Records from a dataset:
|---|

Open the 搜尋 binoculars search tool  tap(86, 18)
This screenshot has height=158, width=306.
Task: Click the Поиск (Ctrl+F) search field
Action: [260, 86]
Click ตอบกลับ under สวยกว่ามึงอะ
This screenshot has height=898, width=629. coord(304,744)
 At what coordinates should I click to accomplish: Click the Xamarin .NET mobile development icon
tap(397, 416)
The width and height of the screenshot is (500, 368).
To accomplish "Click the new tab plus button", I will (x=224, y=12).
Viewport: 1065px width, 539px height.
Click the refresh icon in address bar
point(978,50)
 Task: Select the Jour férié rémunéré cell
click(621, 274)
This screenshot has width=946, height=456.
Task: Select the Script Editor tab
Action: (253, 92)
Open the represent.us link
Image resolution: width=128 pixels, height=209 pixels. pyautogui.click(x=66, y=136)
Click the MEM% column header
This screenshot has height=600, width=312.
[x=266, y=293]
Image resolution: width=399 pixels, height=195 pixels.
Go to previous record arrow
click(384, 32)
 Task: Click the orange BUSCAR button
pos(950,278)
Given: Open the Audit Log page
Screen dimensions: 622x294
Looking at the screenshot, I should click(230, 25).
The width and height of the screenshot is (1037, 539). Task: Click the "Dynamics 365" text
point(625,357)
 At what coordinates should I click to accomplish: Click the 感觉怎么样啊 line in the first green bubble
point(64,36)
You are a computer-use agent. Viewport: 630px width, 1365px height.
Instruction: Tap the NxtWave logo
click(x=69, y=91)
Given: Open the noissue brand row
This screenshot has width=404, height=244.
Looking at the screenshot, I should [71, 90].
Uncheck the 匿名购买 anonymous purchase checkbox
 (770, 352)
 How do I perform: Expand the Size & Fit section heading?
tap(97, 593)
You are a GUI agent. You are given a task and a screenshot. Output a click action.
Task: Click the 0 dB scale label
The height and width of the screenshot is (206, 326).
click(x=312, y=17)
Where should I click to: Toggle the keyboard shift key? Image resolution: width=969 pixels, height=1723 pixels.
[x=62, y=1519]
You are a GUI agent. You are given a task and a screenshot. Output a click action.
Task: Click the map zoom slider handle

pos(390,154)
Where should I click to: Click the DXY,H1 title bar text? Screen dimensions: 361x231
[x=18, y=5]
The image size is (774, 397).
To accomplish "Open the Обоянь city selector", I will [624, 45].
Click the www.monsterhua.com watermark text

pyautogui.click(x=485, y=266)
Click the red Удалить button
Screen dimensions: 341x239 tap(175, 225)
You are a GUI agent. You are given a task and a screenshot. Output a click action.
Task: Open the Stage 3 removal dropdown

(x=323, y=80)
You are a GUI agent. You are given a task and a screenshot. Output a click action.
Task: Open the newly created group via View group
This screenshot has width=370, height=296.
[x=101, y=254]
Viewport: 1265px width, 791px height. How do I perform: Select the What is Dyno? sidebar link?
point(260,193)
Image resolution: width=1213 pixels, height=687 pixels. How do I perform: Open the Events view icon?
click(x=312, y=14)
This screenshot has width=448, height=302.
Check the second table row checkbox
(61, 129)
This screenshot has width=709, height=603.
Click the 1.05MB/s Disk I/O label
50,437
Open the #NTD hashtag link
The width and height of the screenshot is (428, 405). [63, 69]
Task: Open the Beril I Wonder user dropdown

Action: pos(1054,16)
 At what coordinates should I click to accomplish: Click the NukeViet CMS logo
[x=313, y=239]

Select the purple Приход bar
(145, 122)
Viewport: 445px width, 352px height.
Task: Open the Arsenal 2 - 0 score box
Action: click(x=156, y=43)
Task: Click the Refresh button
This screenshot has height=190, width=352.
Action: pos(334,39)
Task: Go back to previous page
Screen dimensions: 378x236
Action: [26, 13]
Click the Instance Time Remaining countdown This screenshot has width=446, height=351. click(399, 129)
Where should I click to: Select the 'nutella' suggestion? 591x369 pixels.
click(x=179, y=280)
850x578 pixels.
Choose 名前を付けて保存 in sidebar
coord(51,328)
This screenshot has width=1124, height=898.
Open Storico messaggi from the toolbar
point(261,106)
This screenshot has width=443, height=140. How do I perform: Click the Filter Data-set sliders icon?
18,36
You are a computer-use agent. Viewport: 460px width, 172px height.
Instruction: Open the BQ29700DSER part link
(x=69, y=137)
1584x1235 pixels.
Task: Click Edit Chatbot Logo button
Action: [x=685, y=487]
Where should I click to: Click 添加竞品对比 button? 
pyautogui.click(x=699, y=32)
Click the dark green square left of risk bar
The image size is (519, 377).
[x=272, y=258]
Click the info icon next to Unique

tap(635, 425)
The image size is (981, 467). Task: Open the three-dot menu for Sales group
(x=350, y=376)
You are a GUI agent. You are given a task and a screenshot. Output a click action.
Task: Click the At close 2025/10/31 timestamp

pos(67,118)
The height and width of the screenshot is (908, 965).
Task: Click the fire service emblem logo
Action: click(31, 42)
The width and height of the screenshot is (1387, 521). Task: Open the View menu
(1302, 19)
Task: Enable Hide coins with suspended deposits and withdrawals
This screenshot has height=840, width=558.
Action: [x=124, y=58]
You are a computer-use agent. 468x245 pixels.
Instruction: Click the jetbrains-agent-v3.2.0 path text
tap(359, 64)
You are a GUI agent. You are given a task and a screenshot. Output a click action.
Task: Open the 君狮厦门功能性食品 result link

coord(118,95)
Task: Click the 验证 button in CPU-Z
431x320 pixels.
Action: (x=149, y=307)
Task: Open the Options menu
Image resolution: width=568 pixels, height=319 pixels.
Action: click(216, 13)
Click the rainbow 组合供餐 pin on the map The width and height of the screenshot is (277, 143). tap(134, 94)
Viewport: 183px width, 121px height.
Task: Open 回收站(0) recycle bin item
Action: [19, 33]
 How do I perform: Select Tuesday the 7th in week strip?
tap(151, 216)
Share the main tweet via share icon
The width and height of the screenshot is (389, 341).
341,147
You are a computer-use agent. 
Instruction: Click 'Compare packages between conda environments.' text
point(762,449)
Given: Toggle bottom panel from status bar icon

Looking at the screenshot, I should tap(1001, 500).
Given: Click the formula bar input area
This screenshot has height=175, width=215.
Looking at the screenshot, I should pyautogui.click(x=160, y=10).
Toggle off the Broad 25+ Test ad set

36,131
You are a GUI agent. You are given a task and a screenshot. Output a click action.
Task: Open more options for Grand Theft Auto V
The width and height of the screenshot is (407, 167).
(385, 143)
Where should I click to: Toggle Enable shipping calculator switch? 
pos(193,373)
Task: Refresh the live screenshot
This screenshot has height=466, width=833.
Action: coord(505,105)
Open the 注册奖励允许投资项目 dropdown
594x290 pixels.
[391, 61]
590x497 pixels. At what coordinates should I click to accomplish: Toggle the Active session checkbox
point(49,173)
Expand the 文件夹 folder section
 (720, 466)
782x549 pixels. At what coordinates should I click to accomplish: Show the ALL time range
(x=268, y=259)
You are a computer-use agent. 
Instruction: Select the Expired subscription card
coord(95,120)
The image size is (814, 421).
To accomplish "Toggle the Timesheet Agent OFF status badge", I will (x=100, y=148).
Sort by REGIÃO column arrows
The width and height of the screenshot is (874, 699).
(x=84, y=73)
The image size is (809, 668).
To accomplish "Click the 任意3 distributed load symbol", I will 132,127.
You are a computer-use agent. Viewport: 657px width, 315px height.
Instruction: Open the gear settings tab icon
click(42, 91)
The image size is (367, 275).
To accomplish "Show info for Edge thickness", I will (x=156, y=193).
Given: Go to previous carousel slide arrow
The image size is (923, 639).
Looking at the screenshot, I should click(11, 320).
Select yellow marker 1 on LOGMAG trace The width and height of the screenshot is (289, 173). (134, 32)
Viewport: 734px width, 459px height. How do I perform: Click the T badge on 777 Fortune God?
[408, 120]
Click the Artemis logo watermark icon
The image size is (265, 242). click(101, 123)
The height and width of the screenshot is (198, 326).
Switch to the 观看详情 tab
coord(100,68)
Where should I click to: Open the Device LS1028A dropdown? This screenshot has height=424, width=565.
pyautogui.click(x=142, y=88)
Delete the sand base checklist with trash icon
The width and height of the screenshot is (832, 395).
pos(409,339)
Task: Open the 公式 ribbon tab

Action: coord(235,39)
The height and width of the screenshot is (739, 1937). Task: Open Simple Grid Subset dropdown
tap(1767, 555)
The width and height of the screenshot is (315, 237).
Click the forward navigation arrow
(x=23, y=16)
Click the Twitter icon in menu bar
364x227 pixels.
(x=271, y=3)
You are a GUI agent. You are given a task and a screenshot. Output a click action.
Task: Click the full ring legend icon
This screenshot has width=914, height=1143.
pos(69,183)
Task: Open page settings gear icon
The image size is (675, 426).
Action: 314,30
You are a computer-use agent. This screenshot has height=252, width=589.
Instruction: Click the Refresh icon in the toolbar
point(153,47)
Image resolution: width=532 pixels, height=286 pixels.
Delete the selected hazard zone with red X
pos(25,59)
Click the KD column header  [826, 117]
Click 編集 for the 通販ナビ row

|---|

● Exercise details
Copy the records above exactly, starting at the line that contains "Image resolution: width=532" and ending at the last line, and leave out all earlier lines.

● Exercise result
Image resolution: width=532 pixels, height=286 pixels.
Delete the selected hazard zone with red X
pos(25,59)
Click the KD column header  [826, 117]
Click 編集 for the 通販ナビ row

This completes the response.